山崎の種類と選び方——ノンエイジ・12年・18年・25年、味の違いと「最初の一本」
日本を代表するシングルモルト「山崎」。ノンエイジ・12年・18年・25年の味と価格の違い、ミズナラが生む山崎らしさ、そして定価で手に入れて偽物を避けるコツまで、最初の一本の選び方を整理します。
ウイスキー売り場でひときわ高い棚に並び、しばしば「品切れ」の札がかかっている山崎。名前は知っていても、「ノンエイジと12年は何が違うのか」「最初に飲むならどれか」と問われると、案外答えにくいものです。この記事では、シングルモルト山崎の現行ラインナップを味わい・価格・入手のしやすさから整理し、あなたの一本を選ぶ手がかりをまとめます。
日本のシングルモルトは、この一本から始まった
山崎の物語は1923年、サントリーの創業者・鳥井信治郎が京都郊外の山崎に日本初のウイスキー蒸溜所の建設に着手したところから始まります(竣工は翌1924年)。桂川・宇治川・木津川が合流する名水の地で、湿潤な空気が原酒をゆっくり育てる——この土地の個性が、山崎のまろやかさの土台になっています。
そして1984年、蒸溜所の完成から60年の節目に登場したのが「山崎12年」。これは日本で初めて本格的に売り出されたシングルモルトウイスキーであり、のちのジャパニーズウイスキー人気の原点でもありました。山崎を一本選ぶという行為は、その歴史の入口に触れることでもあります。
現行ラインナップの全体像
現在の山崎は、大きく4つの表現に整理できます。アルコール度数はいずれも43度で共通です。
- 山崎(ノンエイジ/ディスティラーズリザーブ)——熟成年数を表記しない標準品。複数の原酒を組み合わせ、華やかな果実味を前面に出した、いちばん親しみやすい一本。
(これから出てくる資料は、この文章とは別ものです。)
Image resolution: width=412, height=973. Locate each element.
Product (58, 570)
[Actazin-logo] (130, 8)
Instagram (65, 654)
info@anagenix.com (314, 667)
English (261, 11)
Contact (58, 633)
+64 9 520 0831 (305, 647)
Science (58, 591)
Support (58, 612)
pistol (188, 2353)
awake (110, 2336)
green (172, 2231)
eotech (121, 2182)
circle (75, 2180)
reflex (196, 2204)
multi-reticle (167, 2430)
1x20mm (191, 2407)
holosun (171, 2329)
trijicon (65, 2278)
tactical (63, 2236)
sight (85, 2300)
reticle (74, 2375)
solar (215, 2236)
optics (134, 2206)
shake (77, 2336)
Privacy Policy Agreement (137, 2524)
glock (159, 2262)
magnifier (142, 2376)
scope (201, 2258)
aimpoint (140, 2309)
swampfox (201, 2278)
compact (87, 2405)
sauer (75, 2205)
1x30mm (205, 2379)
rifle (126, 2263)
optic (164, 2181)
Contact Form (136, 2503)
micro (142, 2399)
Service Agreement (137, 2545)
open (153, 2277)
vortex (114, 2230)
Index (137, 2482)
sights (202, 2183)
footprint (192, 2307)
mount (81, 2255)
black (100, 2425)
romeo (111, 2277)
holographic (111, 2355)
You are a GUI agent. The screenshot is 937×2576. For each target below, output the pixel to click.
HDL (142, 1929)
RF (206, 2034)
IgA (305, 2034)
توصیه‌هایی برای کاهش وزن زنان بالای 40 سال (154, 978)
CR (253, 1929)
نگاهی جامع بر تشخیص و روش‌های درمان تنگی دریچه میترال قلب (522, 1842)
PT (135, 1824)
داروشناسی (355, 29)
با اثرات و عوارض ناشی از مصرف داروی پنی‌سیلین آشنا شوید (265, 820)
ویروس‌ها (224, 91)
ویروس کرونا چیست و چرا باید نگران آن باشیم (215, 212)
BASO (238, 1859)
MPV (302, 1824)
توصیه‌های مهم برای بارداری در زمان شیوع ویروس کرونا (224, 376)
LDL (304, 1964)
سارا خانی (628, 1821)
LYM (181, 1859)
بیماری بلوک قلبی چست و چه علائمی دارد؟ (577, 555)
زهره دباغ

- 山崎12年——山崎の象徴。蜂蜜のような甘さと、ミズナラ由来のほのかな香木のニュアンスが調和した、バランスの良い定番。
- 山崎18年——シェリー樽(スパニッシュオーク)熟成を軸にした、色濃く重厚なフルボディ。ドライフルーツやビターチョコを思わせる濃密さ。
- 山崎25年——超長期熟成の原酒を厳選した数量限定品。年間の生産本数はごくわずかで、コレクターズアイテムの領域です。
価格は上位表現になるほど跳ね上がり、ノンエイジと25年とでは数十倍もの開きになります。しかも近年は定価そのものが改定され、実勢価格は定価を大きく上回る場面も少なくありません。
「山崎らしさ」の正体——ミズナラを軸にした樽づかい
山崎の個性を語るうえで外せないのが、熟成に使う樽の多彩さです。山崎蒸溜所では主に、アメリカンオーク(元バーボン樽)、スパニッシュオーク(元オロロソ・シェリー樽)、そして日本産のミズナラ樽という性格の異なる樽を使い分け、さらにワイン樽といった革新的な樽も加えています。